# Observation of Data related to Cyber-Threat-Intelligence

## Task definition of NER:

NER stands for Named Entity Recognition, which is a subtask of Natural Language Processing (NLP) that involves identifying and categorizing named
entities in text into predefined categories such as person names, organization names, locations, and others.

## Task definition of NER-CTI

NER-CTI stands for Named Entity Recognition for Cyber-Threat-Intelligence, which is a subtask of NER that involves identifying and categorizing named
entities related to Cyber-Threats in text into predefined categories such as IPs, URLs, protocols, locations or threat participants.

## Data sources:

As data is limited for NER-CTI but the question of NER-CTI boils down to the same questions of NER but with special tag-sets, we focus on the
following three open-source datasets:

    1. APTNER: https://github.com/wangxuren/APTNER
    2. CyNER: https://github.com/aiforsec/CyNER
    3. DNRTI: https://github.com/SCreaMxp/DNRTI-A-Large-scale-Dataset-for-Named-Entity-Recognition-in-Threat-Intelligence

The following link might be of special interest, as it contains a curated list about resources for CTI in general:

    1. https://github.com/hslatman/awesome-threat-intelligence

## Comparability (Pre-Limitation):

This is a basic comparison of the three datasets APTNER, CyNER and DNRTI according to:

    1) Format and readability
    2) Data distribution (train, valid, test) at token- and tag-level
    3) Interpretation of label semantic

### 1) Format and readability

Since we work with three datasets, it is important to compare them in terms of some very basic characteristics: format and readability.
Format refers to the way the data is structured, meaning if the data formated similar or universal.

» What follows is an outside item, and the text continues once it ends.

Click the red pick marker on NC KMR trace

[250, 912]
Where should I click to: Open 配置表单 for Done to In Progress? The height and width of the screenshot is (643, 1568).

It turned out that the format is indeed the same. All three files show to have the format (token, whitespace, tag). With respect to APTNER, all
datasets use train, valid and test as identifiers. For APTNER the files need to be renamed accordingly. In addition, APTNER uses a dev set which
is equivalent to a valid set.

In terms of readability, it has to be compared if the data contains any label errors, like tokens only having more than two or no tag.
I turned out that the error rate for all three datasets is quite low.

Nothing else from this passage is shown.